Самый резкий пример такого заблуждения и страшных последствий этого, задержавших на века движение вперед христианского человечества, это авторитет священного писания и Евангелий. Сколько самых неожиданных, иногда нужных для своего оправдания, иногда ни на что не нужных и удивительных, наговорено и написано на тексты священного писания, иногда самые глупые или даже дурные. Вместо того чтобы сказать: а вот это очень глупо и, вероятно, или приписано Моисею, Исайе, Христу, или переврано, начинаются рассуждения, объяснения, нелепые, которые никогда бы не появлялись на свет, если бы не было этих нелепых стихов, а они не признавались бы вперед священными и потому разумными.
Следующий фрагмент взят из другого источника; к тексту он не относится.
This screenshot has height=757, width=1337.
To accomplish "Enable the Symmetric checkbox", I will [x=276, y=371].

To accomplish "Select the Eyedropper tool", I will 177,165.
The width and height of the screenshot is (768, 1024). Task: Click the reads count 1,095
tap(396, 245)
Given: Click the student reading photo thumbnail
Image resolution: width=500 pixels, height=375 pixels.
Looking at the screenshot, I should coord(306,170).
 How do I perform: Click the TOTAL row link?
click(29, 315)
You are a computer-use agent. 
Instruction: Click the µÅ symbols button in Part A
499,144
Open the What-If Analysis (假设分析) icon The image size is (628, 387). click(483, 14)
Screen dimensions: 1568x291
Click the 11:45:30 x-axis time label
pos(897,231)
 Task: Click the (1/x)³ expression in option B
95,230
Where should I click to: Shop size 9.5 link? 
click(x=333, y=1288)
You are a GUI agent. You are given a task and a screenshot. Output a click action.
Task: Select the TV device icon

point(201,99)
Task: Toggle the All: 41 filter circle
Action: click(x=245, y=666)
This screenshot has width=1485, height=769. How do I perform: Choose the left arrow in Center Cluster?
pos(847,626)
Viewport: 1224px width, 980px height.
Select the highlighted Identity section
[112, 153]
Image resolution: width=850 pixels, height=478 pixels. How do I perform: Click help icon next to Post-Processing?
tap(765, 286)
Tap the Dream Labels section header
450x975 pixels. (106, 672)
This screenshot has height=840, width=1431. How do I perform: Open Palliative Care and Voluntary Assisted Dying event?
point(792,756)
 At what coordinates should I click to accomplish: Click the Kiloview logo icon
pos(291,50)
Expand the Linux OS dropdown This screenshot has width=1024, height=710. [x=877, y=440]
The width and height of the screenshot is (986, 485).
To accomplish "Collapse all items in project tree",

Стоит только вспомнить нелепый Апокалипсис. То же самое с греческими трагиками, Вергилием, Шекспиром, Гете, Бахом, Бетховеном, Рафаэлем и новыми авторитетами.
Думал к воззванию, глядя на бесчисленных сыновей Дормидона в пальтецах. Он их воспитывает, «производит» в люди. Зачем?
Вы скажете: вы живете так, как живете, для детей. Зачем? Зачем воспитать еще поколение таких же обманутых рабов, не знающих, зачем они живут, и живущих такою нерадостною жизнью?
1) Думал: отчего некоторым людям (моим хозяевам и их гостям) нельзя даже и говорить про истину и добро — так они далеки от нее? Это оттого, что они окружены таким толстым слоем соблазнов, что уж стали непроницаемы. Они [не] могут бороться с грехом, потому что из-за соблазнов не видят грех. В этом главная опасность и весь ужас соблазнов.
[…] 3) Здешний гость, генерал, представительный, чистый, корректный, с густыми бровями и важным видом (и необыкновенно добродушный, но лишенный всякого нравственного двигающего чувства) навел меня на поразительную мысль о том, как и какими путями самые равнодушные к общественной жизни, к благу общему, именно они-то вступают невольно в положение управителей людей. Я так и вижу, как он будет заведовать учреждением, от которого зависят миллионы жизней, и только потому, что он любит чистоплотность, элегантность, утонченную пищу, танцы, охоту, бильярд, всевозможные увеселения и, не имея средств, держится в тех полках, учреждениях, обществах, где все это есть, и понемногу, как добрый, безобидный, повышается и делается правителем людей — все, как Ф., и имя им легион. […]
Нынче совсем ничего не мог писать утром — заснул. А ходил гулять и утром и вечером. Было очень приятно. Думал две вещи.
1) То, что смерть теперь уже прямо представляется мне сменой: отставлением от прежней должности и приставлением к новой. Для прежней должности кажется, что я уже весь вышел и больше не гожусь.
2) Думал об Адаме Васильевиче, как типе для драмы — добродушном, чистом, балованном, любящем наслаждения, но хорошем и не могущем вместить радикальные нравственные требования.* Еще думал:
3) Для твердости и спокойствия есть одно средство: любовь, любовь к врагам. Да вот мне задалась эта задача с особенной неожиданной стороны, и как плохо я сумел разрешить ее. Надо постараться. Помоги, отец.